How the Least-Preferred Coworker Scale Works
A typical set of bipolar adjectives used in the LPC scale would include pleasant or unpleasant, friendly or unfriendly, supportive or hostile, and so on. The responses are graded from 1 for the least favorable attribute (for example, unpleasant or unfriendly), to 8 for the most favorable one (pleasant or friendly).
The LPC scale assumes that people whose leadership style is relationship-oriented tend to describe their least preferred coworkers in a more positive manner, while those whose style is task-oriented rate them more negatively.
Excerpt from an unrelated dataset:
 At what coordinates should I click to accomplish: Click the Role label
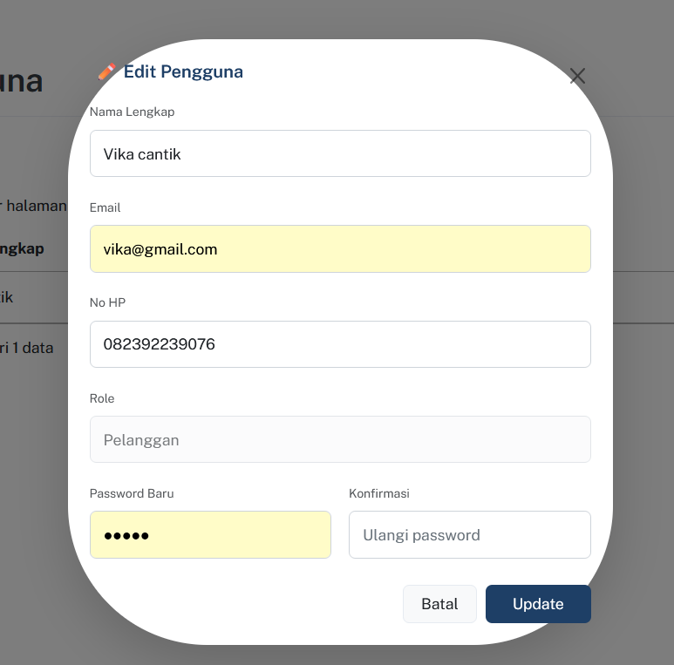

Applying the Least Preferred Coworker Scale
The model presented by the scale presents the notion that no single leadership style is perfect or ideal, as the needs change depending on circumstances and context. For instance, a team that is comprised of veteran professionals who are well-versed in their tasks may be served best by a relationship-oriented style of leadership. The team does not require the heavy-handed approach that a less experienced team might, which could include strict guidelines in order to ensure the task is accomplished.
Similarly, a veteran team might need task-oriented leadership if there is a short deadline to complete the objectives or if the goals include sensitive milestones that will be difficult to achieve. If the team is made up of both veteran professionals and untrained staff, the situational needs of the objective and could mean leadership styles may change based on the moment or the individuals who need guidance.
Situational favorableness also plays a role in the leadership style adopted. The leadership-member relationship is a barometer of how much influence and trust exists between the team and its leader. If this bond is weak, the leader can be said to hold a weak position in this regard. This can be swayed by the leader’s position of power in the organization.
The amount of power and authority a leader has to direct the team who works for them might be described as strong, meaning they have clear control to see their mandates are followed. If that power is weak, they have less control over the team to ensure the action that is taken.